Because the Board relies substantially on voluntary assistance from individuals to enforce and protect Section 7 rights, broad prescriptive language in a separation agreement that precludes the reporting of alleged violations or cooperation with an investigation of alleged violations has “coercive potential.” As a result, such language is unlawfully overbroad because “[s]uch an agreement has a reasonable tendency to restrain, coerce, or interfere with the exercise of Section 7 rights by employees, regardless of the surrounding circumstances.” Thus, “[w]here an agreement unlawfully conditions receipt of severance benefits on the forfeiture of statutory rights, the mere proffer of the agreement itself violates the Act, because it has a reasonable tendency to interfere with or restrain the prospective exercise of Section 7 rights, both by the separating employee and those who remain employed.” (emphasis added). If the rule were any different, according to the Board, it would create an incentive for employers to offer employees unlawful severance agreements and then “[o]nly if the employee signed the agreement, subjected herself to its unlawful requirements, and then came to the Board would the Board be able to address the situation, belatedly.”
When examining the agreements at issue, the Board found the nondisparagement provision “substantially interfere[d]” with employees’ Section 7 rights in part because public statements by employees about the workplace are central to the exercise of Section 7 rights and, in this instance, any statement that the employer violated the Act, for example, was precluded. Moreover, the prohibition in the agreements was so broad that it had no temporal limitation and it applied to the employer’s parents and affiliated entities as well as their officers, directors, employees, agents, and representatives.

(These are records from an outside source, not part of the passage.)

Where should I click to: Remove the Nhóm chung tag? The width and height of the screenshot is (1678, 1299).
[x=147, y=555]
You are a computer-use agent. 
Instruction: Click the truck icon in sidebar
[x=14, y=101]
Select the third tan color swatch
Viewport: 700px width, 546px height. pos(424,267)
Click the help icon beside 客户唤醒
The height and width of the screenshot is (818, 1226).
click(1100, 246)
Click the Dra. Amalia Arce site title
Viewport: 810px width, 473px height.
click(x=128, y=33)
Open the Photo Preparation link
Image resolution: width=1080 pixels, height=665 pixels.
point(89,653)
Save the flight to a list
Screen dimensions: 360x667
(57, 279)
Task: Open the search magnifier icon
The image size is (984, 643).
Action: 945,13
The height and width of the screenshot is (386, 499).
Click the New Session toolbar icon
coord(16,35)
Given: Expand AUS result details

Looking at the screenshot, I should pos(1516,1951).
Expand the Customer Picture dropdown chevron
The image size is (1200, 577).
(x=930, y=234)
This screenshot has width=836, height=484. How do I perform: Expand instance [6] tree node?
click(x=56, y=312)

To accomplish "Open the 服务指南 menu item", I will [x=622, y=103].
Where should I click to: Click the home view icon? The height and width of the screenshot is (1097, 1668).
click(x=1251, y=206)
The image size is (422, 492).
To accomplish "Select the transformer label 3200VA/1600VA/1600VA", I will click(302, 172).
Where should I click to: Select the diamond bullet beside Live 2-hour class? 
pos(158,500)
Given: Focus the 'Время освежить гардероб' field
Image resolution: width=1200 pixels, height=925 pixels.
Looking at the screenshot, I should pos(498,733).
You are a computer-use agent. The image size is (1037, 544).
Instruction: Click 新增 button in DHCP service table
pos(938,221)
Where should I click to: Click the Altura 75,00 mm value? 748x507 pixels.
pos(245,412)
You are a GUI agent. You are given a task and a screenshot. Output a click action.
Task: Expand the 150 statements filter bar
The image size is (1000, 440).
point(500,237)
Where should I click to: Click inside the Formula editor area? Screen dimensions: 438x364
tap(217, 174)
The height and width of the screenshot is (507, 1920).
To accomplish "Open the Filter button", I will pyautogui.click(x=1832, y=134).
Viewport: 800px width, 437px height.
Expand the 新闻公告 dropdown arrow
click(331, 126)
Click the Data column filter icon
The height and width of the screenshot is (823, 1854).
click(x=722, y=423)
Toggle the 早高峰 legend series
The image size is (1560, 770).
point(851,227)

The Board found similar problems with the confidentiality provision in the agreements. The Board found that the prohibition against disclosing the terms of the agreement to any third person was problematic because such a restriction would reasonably tend to coerce an employee from filing an unfair labor practice charge or assisting with a Board investigation. The Board also took issue with the confidentiality provision’s prohibition on discussing the terms of the severance agreement with former coworkers and the union, which could limit their ability to offer assistance to employees in a similar situation in the future when trying to decide whether to accept the severance agreement.
The Board’s decision in McLaren Macomb is significant because it potentially limits an employer’s ability to include certain protections in a severance agreement (i.e., nondisparagement and confidentiality) without running the risk of being charged with an unfair labor practice charge. The Board’s decision in McLaren Macomb also potentially portends more back and forth on the issue concerning nondisparagement and confidentiality provisions in severance agreements, as the law on this issue has now changed multiple times in the last few years. In light of the potential limitations and uncertainty posed by the Board’s decision in McLaren Macomb, employers should consult with their employment counsel about how to handle severance agreements going forward.